From the line containing "Task: Click the Increase Indent icon" through the last line of the records, print every line exactly and nothing more.

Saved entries
···

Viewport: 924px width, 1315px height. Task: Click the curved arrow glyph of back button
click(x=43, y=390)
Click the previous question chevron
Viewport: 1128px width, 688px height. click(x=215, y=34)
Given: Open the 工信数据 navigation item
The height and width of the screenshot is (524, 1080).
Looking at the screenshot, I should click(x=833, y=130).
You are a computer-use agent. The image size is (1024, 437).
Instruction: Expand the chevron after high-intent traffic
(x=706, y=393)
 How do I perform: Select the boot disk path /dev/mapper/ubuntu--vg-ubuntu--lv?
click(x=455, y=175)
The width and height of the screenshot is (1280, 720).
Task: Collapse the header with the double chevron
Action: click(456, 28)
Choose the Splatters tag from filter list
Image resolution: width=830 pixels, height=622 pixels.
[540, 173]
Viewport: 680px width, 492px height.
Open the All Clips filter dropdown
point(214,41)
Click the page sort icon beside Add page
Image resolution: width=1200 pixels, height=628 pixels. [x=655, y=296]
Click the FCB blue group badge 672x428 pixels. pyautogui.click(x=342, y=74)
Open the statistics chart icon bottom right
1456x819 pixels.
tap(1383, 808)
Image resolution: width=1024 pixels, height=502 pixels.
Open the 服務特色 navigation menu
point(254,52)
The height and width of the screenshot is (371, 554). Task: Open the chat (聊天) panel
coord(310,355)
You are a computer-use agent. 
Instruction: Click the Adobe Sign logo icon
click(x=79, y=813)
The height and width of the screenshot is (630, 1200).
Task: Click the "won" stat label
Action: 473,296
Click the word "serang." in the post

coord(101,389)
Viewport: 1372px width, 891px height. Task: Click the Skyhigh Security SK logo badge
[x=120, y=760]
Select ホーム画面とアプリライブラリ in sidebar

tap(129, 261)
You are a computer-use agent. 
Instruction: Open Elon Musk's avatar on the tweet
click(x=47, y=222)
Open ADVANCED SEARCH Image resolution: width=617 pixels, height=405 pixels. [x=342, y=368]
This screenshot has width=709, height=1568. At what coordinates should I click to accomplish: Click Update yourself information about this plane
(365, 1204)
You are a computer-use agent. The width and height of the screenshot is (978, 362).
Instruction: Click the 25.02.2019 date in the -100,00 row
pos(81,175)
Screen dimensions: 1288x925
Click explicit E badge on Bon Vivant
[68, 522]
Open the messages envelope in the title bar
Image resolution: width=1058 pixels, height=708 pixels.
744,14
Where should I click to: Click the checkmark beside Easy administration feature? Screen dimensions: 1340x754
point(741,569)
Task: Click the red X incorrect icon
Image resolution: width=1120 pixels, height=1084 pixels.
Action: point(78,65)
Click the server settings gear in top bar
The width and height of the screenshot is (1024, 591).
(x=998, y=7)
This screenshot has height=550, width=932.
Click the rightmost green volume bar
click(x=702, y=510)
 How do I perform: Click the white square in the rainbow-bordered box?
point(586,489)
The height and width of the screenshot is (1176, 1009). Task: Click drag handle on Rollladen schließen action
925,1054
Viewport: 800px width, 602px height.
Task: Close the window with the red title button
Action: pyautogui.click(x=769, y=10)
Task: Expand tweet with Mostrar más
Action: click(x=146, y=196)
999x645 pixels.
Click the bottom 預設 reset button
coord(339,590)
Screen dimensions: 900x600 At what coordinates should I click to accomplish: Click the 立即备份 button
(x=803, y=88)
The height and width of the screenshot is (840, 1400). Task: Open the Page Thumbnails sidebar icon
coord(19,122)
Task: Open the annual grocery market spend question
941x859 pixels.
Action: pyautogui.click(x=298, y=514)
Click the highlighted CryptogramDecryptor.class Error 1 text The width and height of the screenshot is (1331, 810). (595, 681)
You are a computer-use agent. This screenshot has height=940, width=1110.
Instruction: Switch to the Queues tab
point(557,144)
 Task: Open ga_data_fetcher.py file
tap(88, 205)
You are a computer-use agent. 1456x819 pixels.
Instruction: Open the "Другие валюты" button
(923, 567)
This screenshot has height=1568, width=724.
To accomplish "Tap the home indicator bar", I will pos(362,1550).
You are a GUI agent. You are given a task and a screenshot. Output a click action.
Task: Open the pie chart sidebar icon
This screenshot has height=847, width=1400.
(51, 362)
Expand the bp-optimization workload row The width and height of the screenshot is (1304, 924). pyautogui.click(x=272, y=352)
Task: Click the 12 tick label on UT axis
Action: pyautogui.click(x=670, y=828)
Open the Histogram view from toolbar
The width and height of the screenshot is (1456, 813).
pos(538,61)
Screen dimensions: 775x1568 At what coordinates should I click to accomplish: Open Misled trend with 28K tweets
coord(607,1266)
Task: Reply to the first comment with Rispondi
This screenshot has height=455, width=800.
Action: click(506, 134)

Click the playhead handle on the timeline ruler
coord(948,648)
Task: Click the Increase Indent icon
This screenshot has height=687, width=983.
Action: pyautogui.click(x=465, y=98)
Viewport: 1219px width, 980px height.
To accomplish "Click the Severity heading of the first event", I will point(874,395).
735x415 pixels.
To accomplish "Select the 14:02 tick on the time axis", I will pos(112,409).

···

ANSWER TO THE PROBLEM>
Task: Click the Increase Indent icon
This screenshot has height=687, width=983.
Action: pyautogui.click(x=465, y=98)
Viewport: 1219px width, 980px height.
To accomplish "Click the Severity heading of the first event", I will point(874,395).
735x415 pixels.
To accomplish "Select the 14:02 tick on the time axis", I will pos(112,409).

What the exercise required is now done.